§ **HOW TO COMPLETE THIS TASK**: In the data below, find each line containing the string "agent" and return it.

-------

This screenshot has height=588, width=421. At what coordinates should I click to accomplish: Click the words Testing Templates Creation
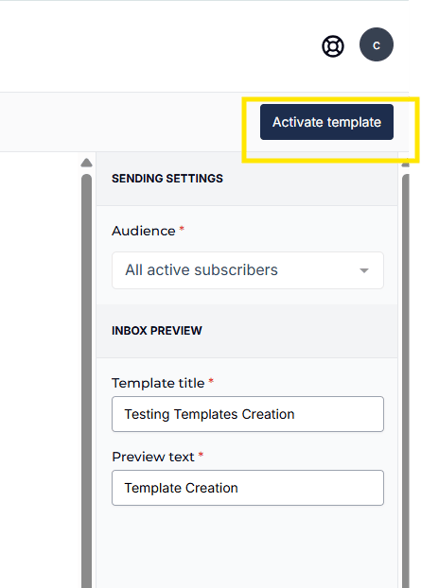(209, 414)
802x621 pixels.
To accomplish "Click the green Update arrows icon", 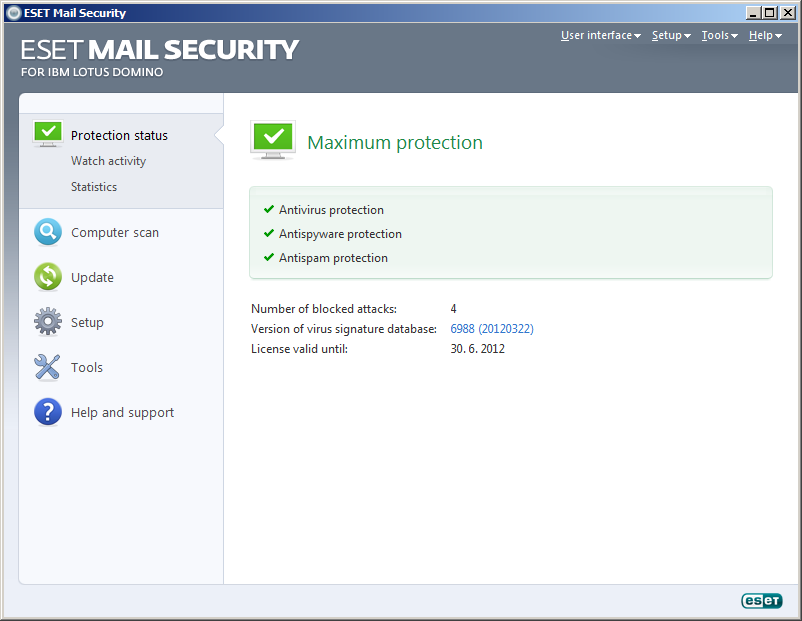I will coord(48,277).
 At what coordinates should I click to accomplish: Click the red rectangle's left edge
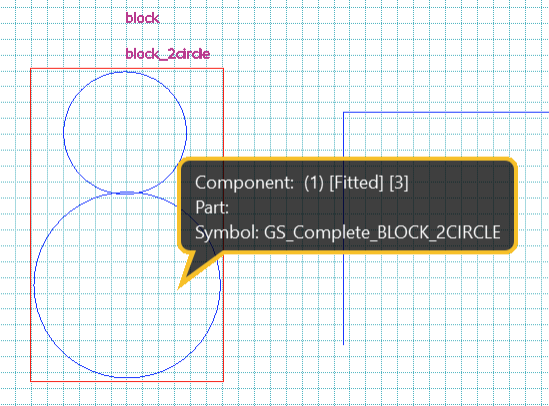click(x=31, y=225)
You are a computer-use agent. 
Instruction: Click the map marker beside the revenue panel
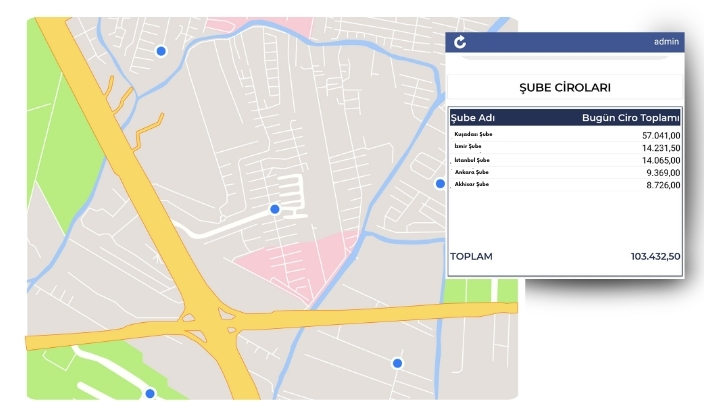439,183

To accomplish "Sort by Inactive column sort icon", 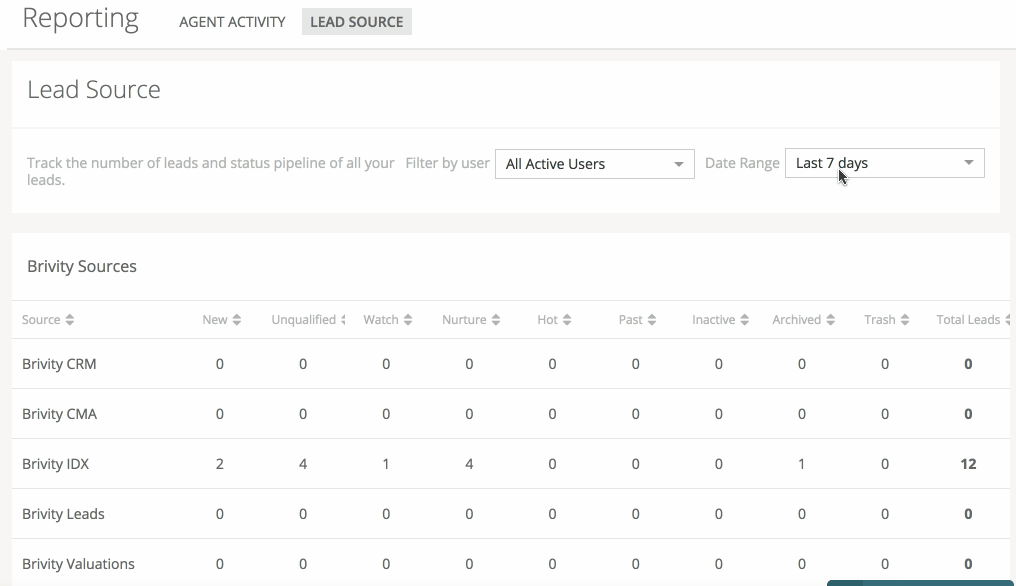I will click(x=745, y=320).
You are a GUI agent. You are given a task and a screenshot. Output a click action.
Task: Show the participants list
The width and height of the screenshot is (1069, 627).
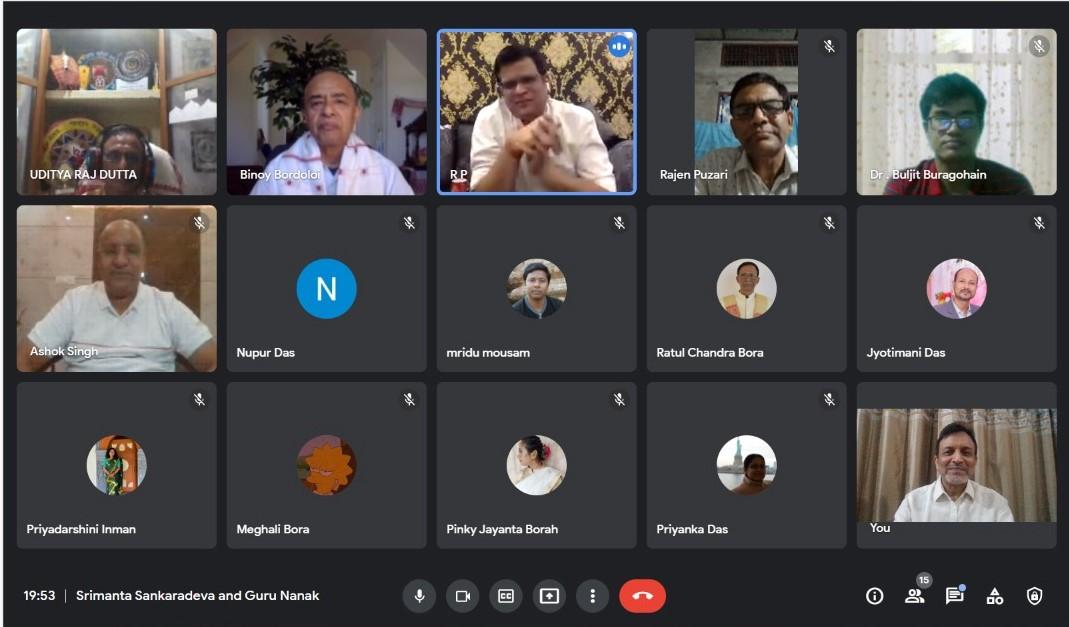(x=914, y=596)
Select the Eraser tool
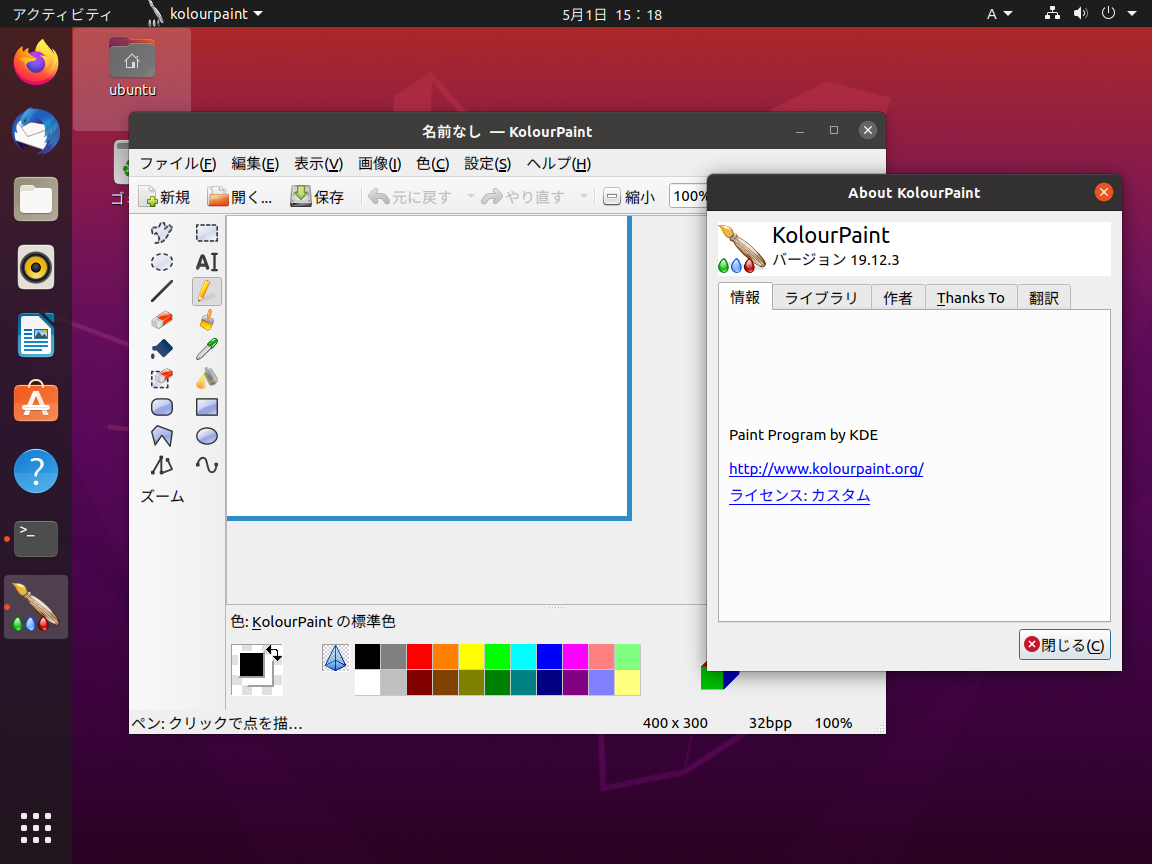 161,320
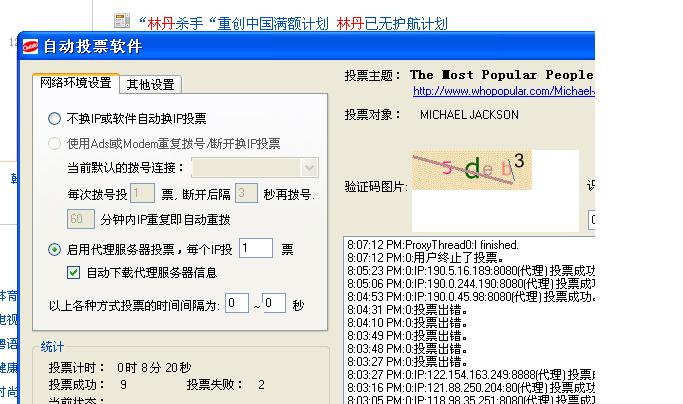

-------

§ **RESULT FOR THIS EXERCISE**:
You are a computer-use agent. 
You are a GUI agent. You are given a task and a screenshot. Output a click action.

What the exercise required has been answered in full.